Fig. 1: PP2A loss or inhibition enhances cytotoxic T cell infiltration in colorectal cancer.

a, b Ppp2r1a-loss colon tumours were induced in Lgr5-EGFP-CreERT2; Ppp2r1a^flox/flox by treatment with DMBA and tamoxifen for 36 days. Control colon tissues (Control) and Ppp2r1a-loss colon tumours were harvested for analysis. a Representative images of immunofluorescence showing increased CD8+ and CD20+ and decreased Foxp3+ infiltration in murine Ppp2r1a-loss colon tumours compared to controls. Arrows indicate positive signals. Images are representative of three biological independent samples for each group.
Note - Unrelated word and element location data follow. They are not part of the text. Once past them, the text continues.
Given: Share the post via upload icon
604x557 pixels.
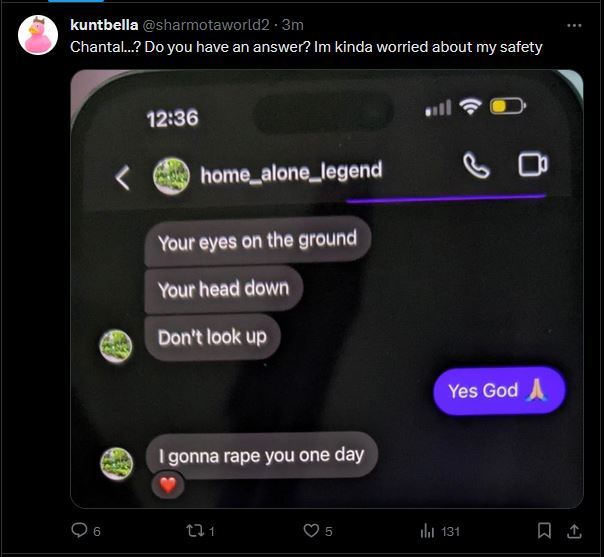Looking at the screenshot, I should 574,531.
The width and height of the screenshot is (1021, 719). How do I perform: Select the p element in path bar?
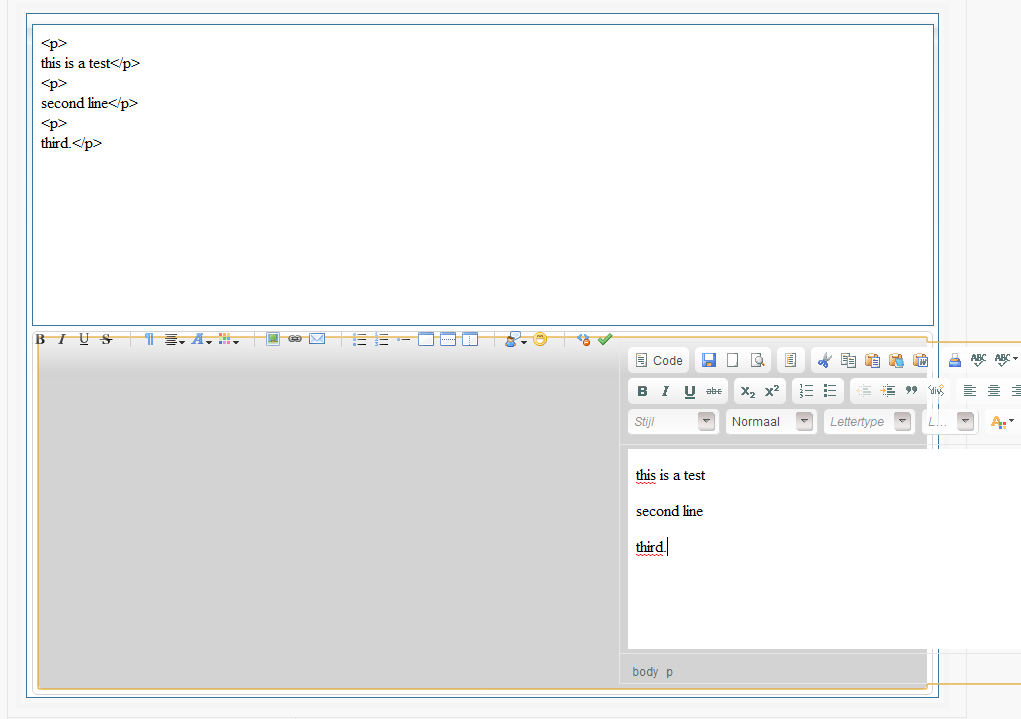pyautogui.click(x=670, y=672)
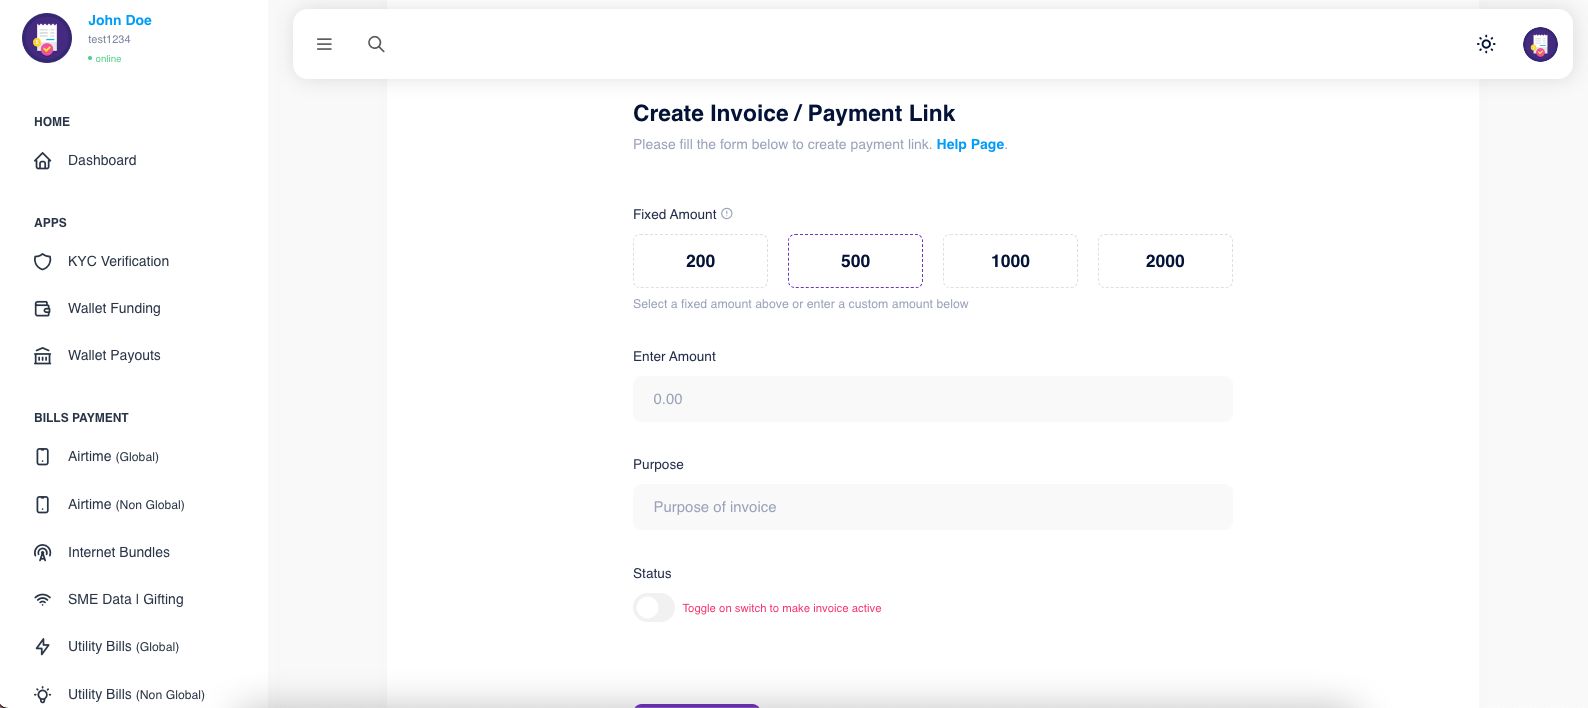Click the Enter Amount input field
This screenshot has height=708, width=1588.
click(932, 399)

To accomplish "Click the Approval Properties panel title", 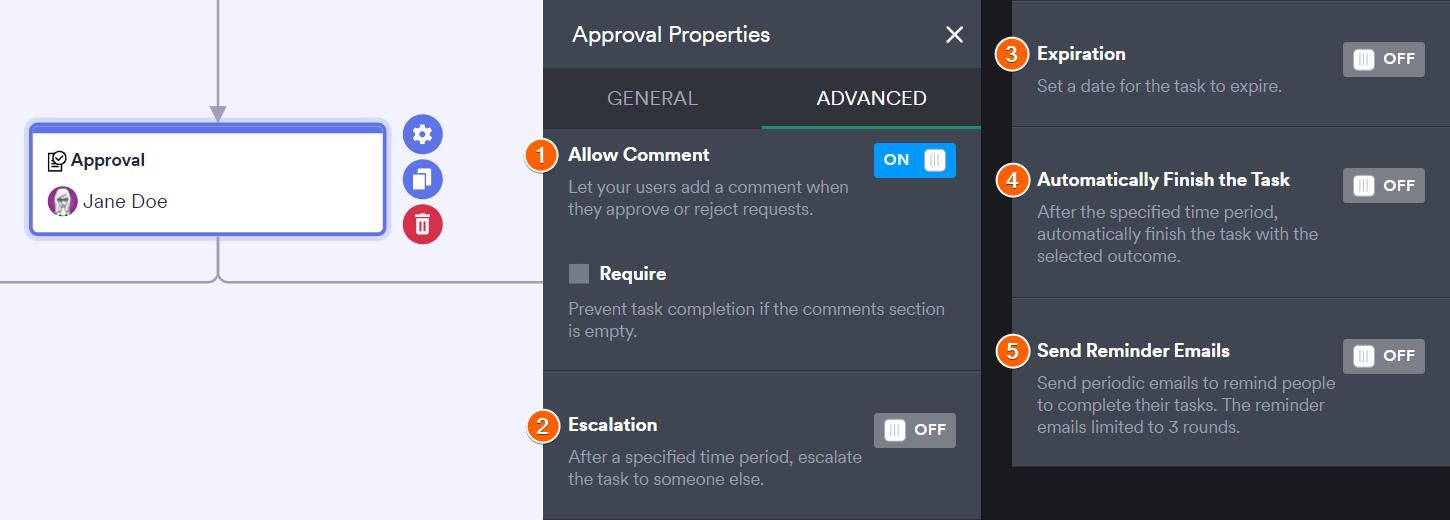I will [x=671, y=35].
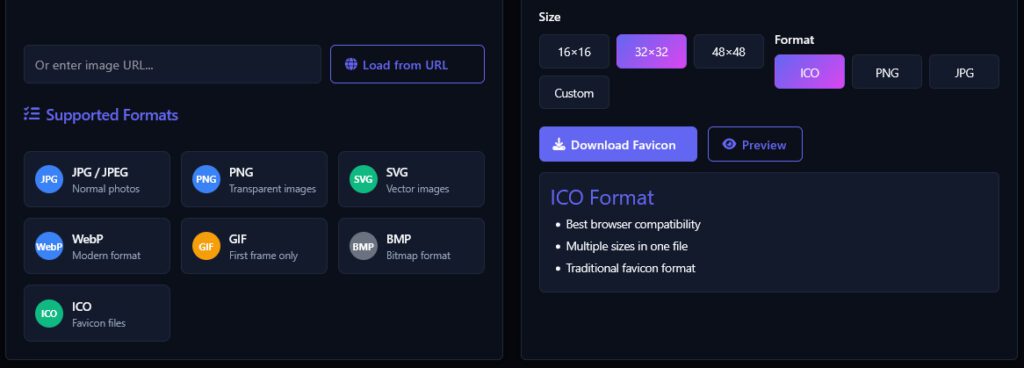
Task: Click the orange GIF circle icon
Action: pos(206,246)
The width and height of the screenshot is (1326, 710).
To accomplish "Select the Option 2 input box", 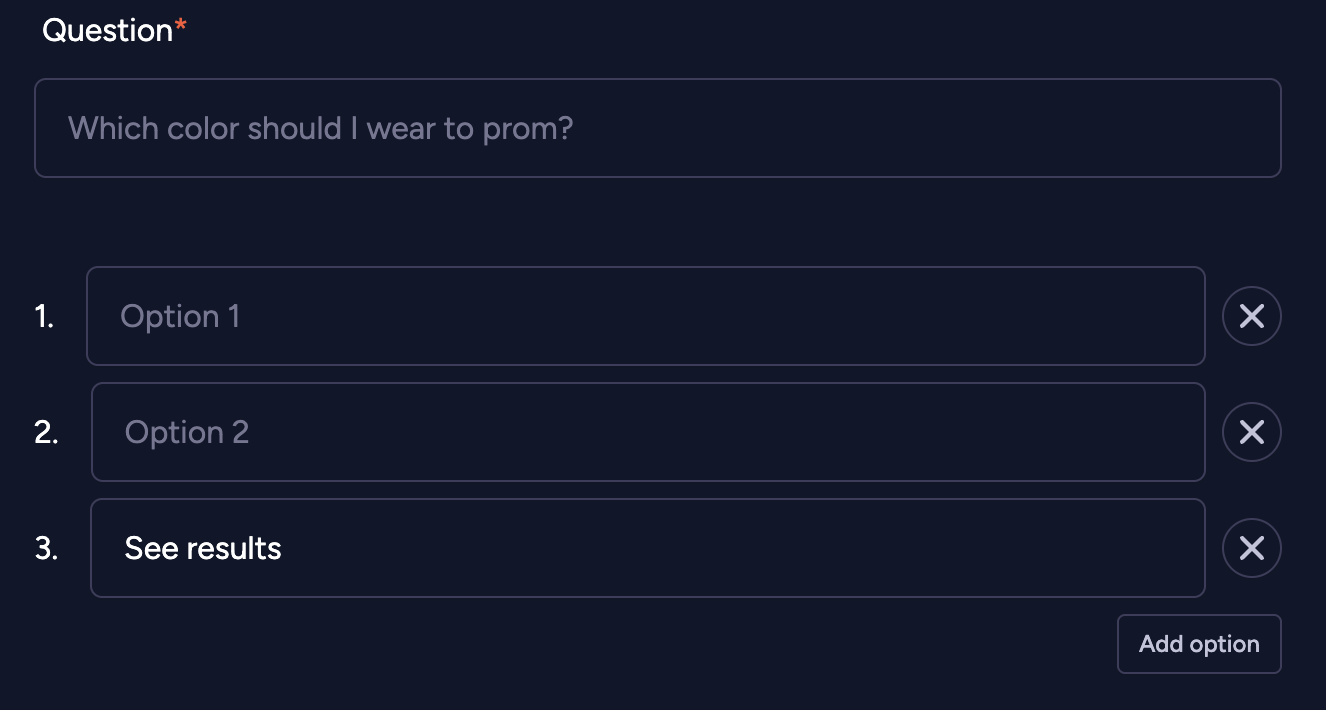I will point(648,432).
Bar = 25 μm. b Gene set enrichment analysis (GSEA) for cytokine, chemokine, IFN-gamma response, and JAK-STAT signalling pathways in murine Ppp2r1a-loss colon tumours compared to controls. c TCGA-COAD (n = 461) and d TCGA-READ (n = 172) omics analysis revealed that CIP2A and SET levels were significantly positively correlated with CD8+, CD4+, and B cell infiltration levels and significantly negatively correlated with Treg infiltration, while PPP2R1A levels were negatively correlated with CD8+ infiltration but positively correlated with Treg infiltration. Results are determined by the Spearman correlation. Source data are provided as a Source data file.